Some will ask: if this is so obvious, why isn’t it happening already? One reason is policy distraction. The Government commissioned the Frontier Economics review to examine competition and dry-year risk.
Rather than backing flexible, contestable firming, ministers are moving to procure a small LNG import terminal – much like the years spent studying Onslow.
The risk is the same: once gas becomes the centrepiece, private investors in wind, solar and storage sit on their hands because the generation they would produce to recover costs would be directed to a fuel ship. That delays the building of cheaper renewables, prolongs high prices, and keeps dividends flowing from scarcity rather than service. New Zealand industry and households will pay high prices for the 10-year detour.
There’s a better sequence. Build excess renewables fast; make room for them with batteries and fair peak-export payments; and let a private-finance interconnector turn wasted Aussie sunshine into our evening supply.
The day-to-day economics are straightforward. When the Sydney price, Taslink distance losses and toll is lower than the Auckland price, the cable imports and the price collapses.
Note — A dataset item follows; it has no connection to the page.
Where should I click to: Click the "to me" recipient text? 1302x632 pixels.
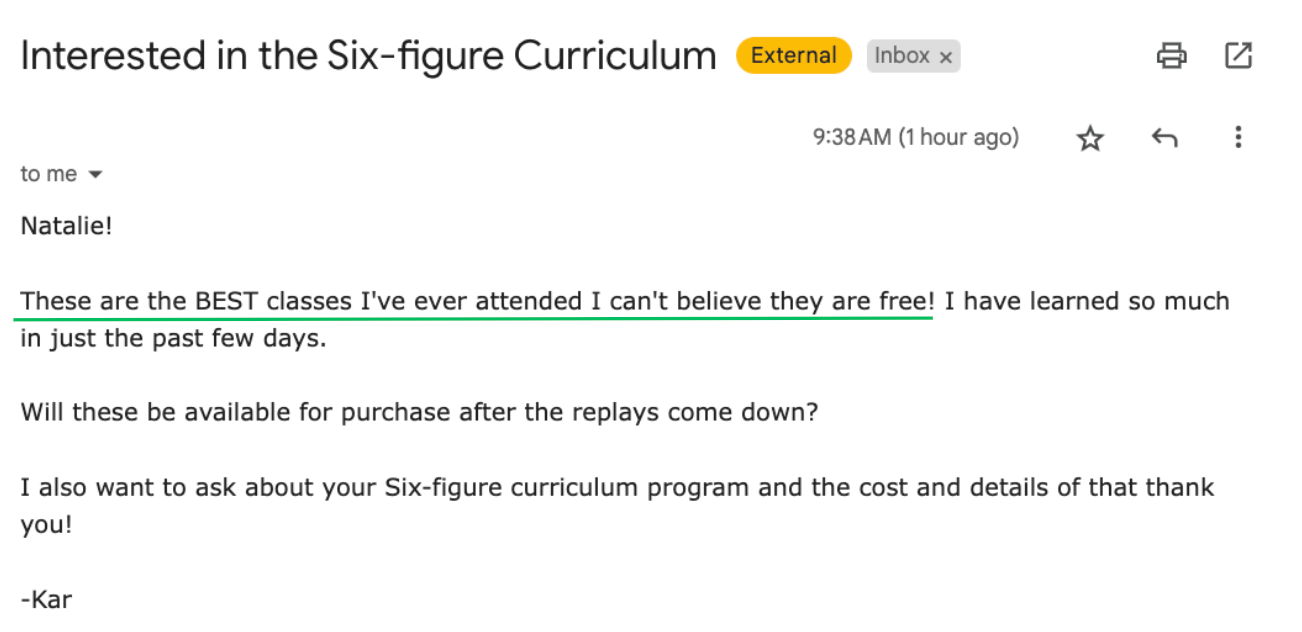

When we have spare wind or hydro in the morning and prices are higher across the Tasman, the cable exports and earns. We can afford to overbuild more solar and wind as a fuel backstop, hydro does what it is best at – seasonal storage – because we’re no longer consuming precious water just to cover the dinner ramp. Any excess renewables generated in wet years due to overbuild, we can export to Australia.
For consumers, the result is simple. Daytime bills fall as more load shifts into the cheap window. Evening spikes disappear because imports, batteries and EVs compete with hydro to set the price. In a dry year, we import clean energy from Australia instead of firing up coal or paying through the nose for scarce gas.
EV owners see new credits on their bills for helping at the peak. And because the system is used more of the time, the per-kWh delivery cost of the wires falls as fixed costs are spread across more energy.
For investors, Taslink and the sunshine spine look like an efficiency play with daily cash flows: curtailment capture, east-west arbitrage and dry-year hedging.
For policymakers, it’s a way to lower bills and improve security without government funding. All it takes is a handful of targeted decisions: symmetrical export pricing, open-access rules, and fast-tracked approvals for the cable corridors and for the wind and solar that will run on them.
New Zealand does not have to choose between reliability and affordability. We can have both by moving energy to where it’s worth the most, when it’s worth the most – every day.
That’s what Taslink and V2G make possible. It’s time to stop paying top dollar for imported fuel and start harvesting sunshine instead.